Our actions are not based on logic or ideas. Logic and ideas will affect our decisions, but eventually, our emotions can decide what we do. We're doing what feels good and ignoring what feels bad. And the only way we will never do what feels really good, and do what feels guilty rather, is by a brief injection of willpower to deny ourselves our urges and emotions and instead do what is right. Throughout culture, morality has been found in this kind of self-denial and selflessness. To be a decent person, not only did you have to deny yourself any fun, but you also had to demonstrate your ability to harm yourself. You have heard monks beat themselves and locked themselves in rooms for days, and they didn't eat or even talk for years to come. For little or no justification, you had armies of men tossing themselves into combat. The classical approach merged the idea of willpower, that is, the capacity to deny or refuse one's impulses and feelings with morality. Someone who can say no to the things that they want is a genuine person. The one who can't is considered to be a disappointment as a human being.

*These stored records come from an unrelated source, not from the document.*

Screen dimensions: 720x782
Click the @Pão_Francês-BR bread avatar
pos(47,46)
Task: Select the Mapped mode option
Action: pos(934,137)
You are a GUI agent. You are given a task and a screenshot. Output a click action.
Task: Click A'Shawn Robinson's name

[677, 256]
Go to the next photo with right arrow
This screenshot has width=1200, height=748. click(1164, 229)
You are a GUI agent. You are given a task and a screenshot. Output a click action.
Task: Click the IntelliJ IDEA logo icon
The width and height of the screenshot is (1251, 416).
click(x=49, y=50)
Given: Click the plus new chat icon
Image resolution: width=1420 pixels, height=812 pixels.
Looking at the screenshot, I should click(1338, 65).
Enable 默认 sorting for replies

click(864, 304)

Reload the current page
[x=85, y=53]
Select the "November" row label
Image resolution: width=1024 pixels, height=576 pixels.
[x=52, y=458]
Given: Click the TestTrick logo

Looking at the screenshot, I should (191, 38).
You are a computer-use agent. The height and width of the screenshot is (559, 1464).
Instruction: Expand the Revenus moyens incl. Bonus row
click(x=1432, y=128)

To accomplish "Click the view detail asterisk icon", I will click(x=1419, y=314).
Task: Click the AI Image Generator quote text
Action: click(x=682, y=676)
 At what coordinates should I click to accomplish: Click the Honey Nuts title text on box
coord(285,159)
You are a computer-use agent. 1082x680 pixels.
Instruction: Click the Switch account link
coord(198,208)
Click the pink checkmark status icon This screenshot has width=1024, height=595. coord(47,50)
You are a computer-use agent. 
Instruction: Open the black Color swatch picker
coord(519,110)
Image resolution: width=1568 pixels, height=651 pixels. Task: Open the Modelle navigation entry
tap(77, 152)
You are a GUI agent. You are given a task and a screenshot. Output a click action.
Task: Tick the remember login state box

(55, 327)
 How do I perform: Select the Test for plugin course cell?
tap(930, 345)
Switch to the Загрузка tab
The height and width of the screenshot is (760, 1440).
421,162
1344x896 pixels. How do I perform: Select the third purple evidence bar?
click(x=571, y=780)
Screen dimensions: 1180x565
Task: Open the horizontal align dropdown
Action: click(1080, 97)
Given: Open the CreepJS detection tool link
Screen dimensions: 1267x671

The Classical Self-discipline Method:

The classic strategy has the perplexing influence of teaching us to feel bad for all the stuff that makes us feel good. Basically, by bullying us, it tries to teach us self-discipline by making we blame ourselves for merely being who we are. And the theory is that we'll be so self-loathing and afraid of our own impulses until we're saddled with a sufficient amount of guilt for all the things that give us joy, that we'll all act in accordance and do as we're advised.


Ways to attain Self-Discipline:

For a moment, disciplining individuals by guilt succeeds, but in the long term, it goes awry. Inside a human, the mixture of feelings creates uncomfortable stress. Eventually, in one of two ways, this stress becomes intolerable and must overcome itself.  Overindulging is the first choice. The stress has been so high that by going all out in a fantastic manner, we believe that it is best to overcome anything. Yet indulgence just doesn't resolve the tension. This is just pushing the can down the lane. The other solution is to numb it to escape emotional stress. This helps in seeking something bigger, a more broadly appealing conflict, to distract oneself from the conflict. Alcohol is a popular choice, along with partying and drugs, and watching 14 hours of television every day can be another choice.